DATA =>
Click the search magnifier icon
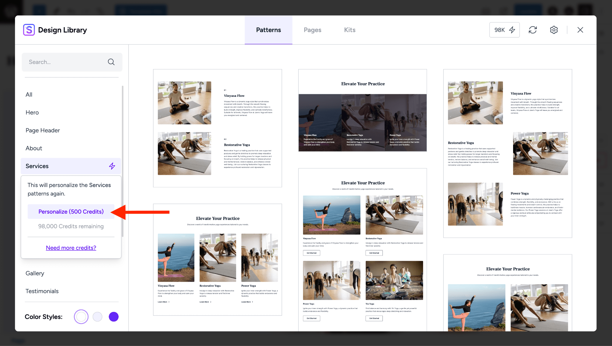 click(111, 62)
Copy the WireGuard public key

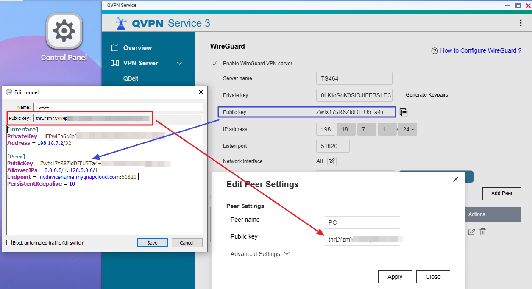pos(404,112)
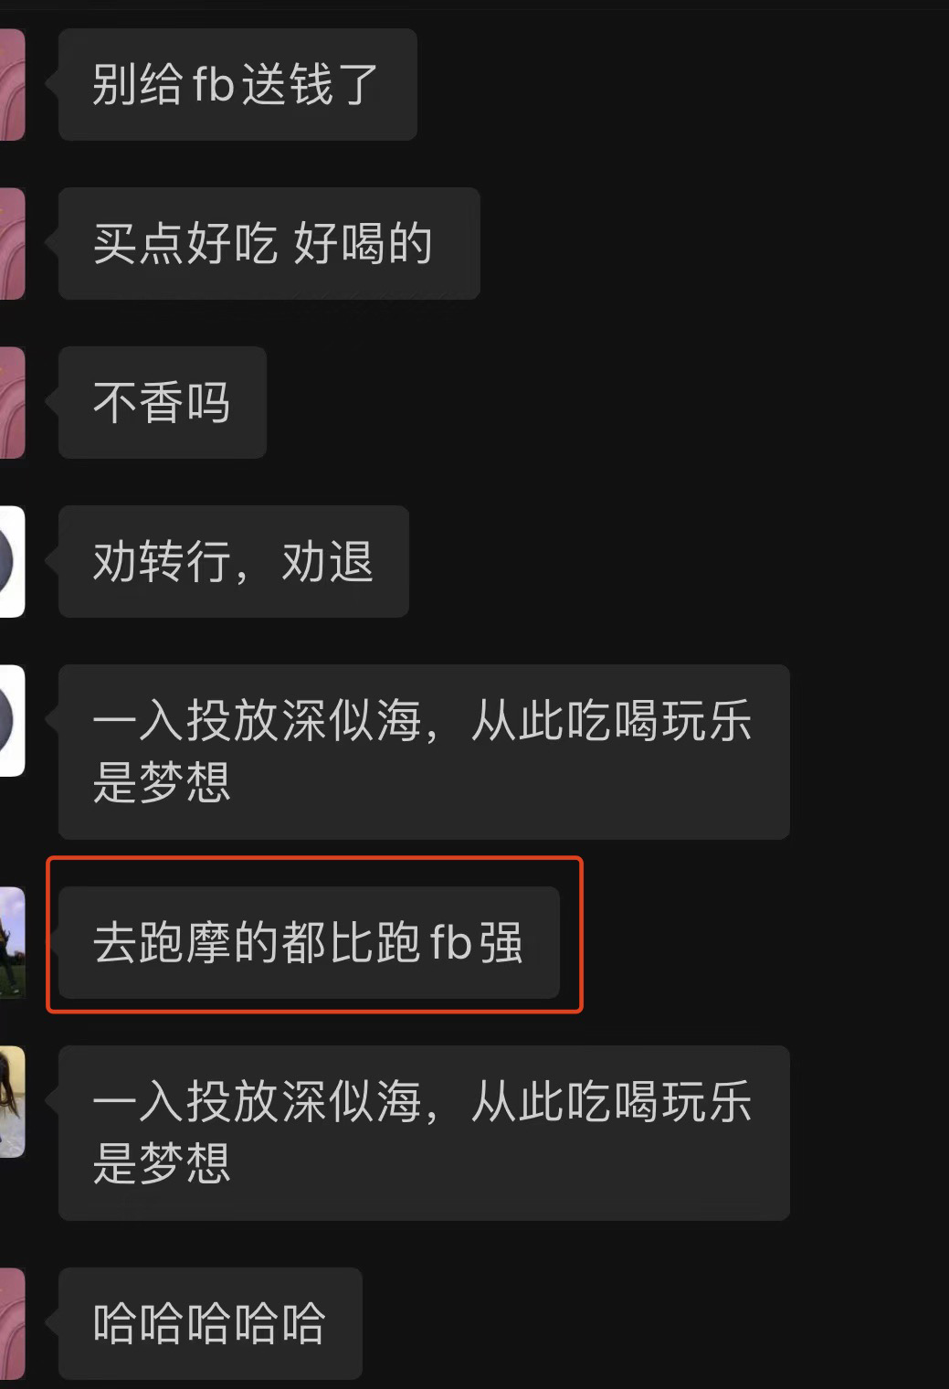Select the "哈哈哈哈哈" message bubble
Viewport: 949px width, 1389px height.
(210, 1323)
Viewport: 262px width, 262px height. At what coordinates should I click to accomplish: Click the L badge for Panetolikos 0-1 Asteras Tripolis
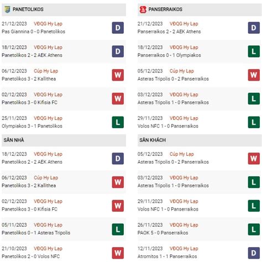click(118, 229)
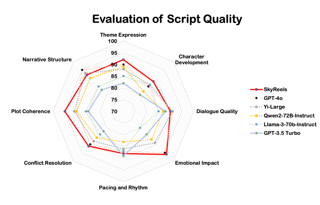Click the 100 scale value label
Image resolution: width=320 pixels, height=205 pixels.
[x=113, y=41]
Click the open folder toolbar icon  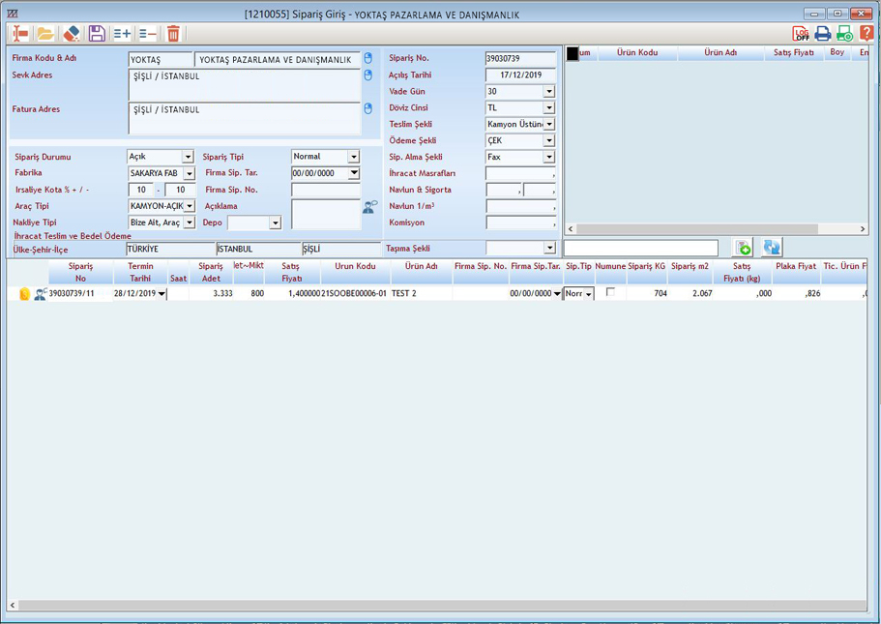(x=45, y=34)
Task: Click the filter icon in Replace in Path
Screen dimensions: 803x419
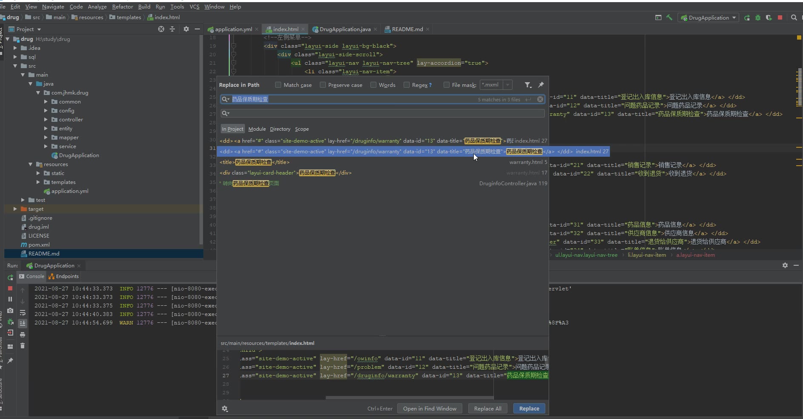Action: 527,85
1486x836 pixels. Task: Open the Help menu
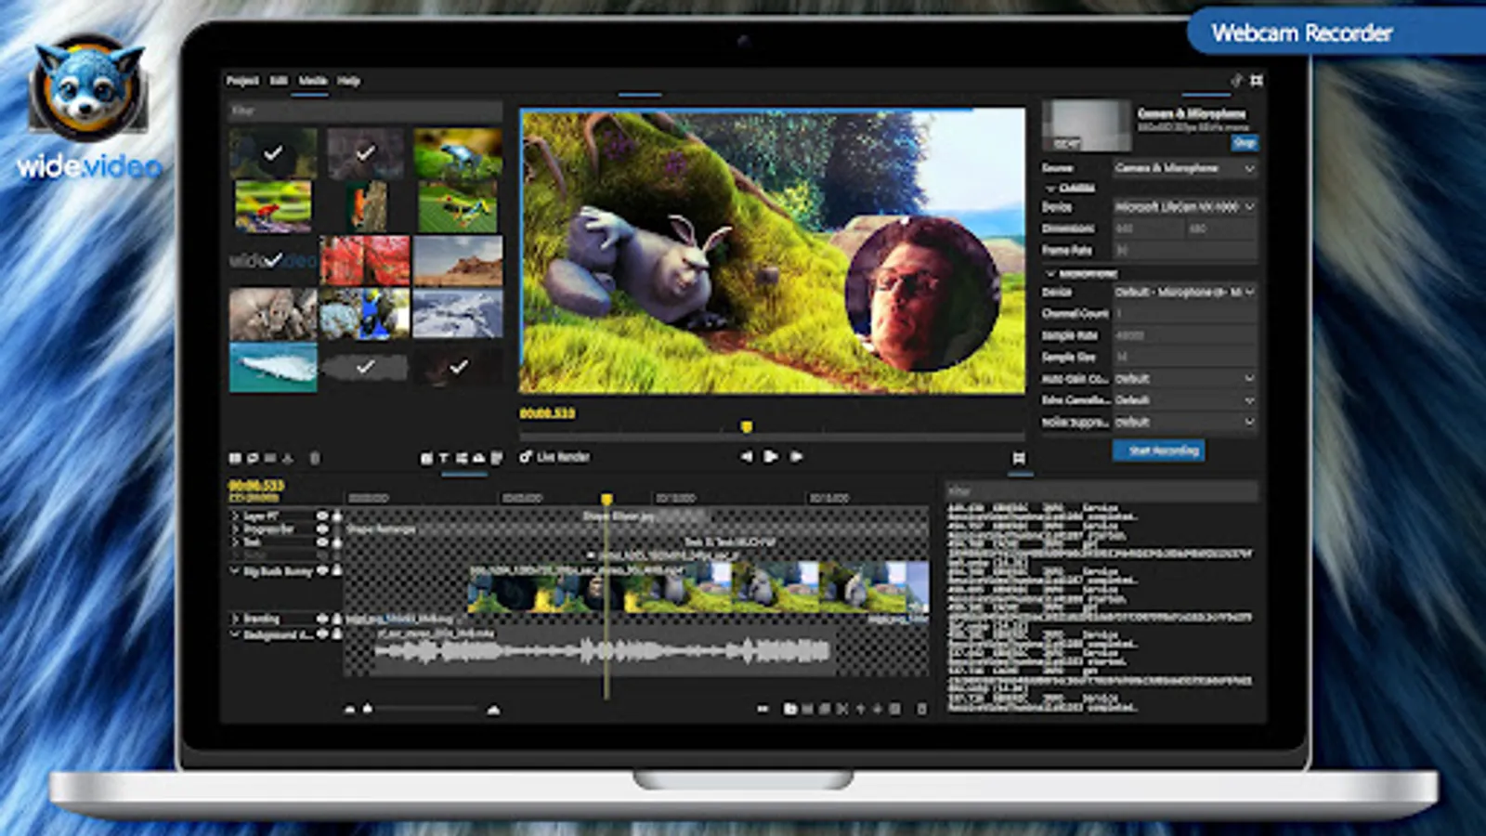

WORK REQUEST => Give the number of lines in the entries that contain the word "Task", without any other words.

SOLUTION => 2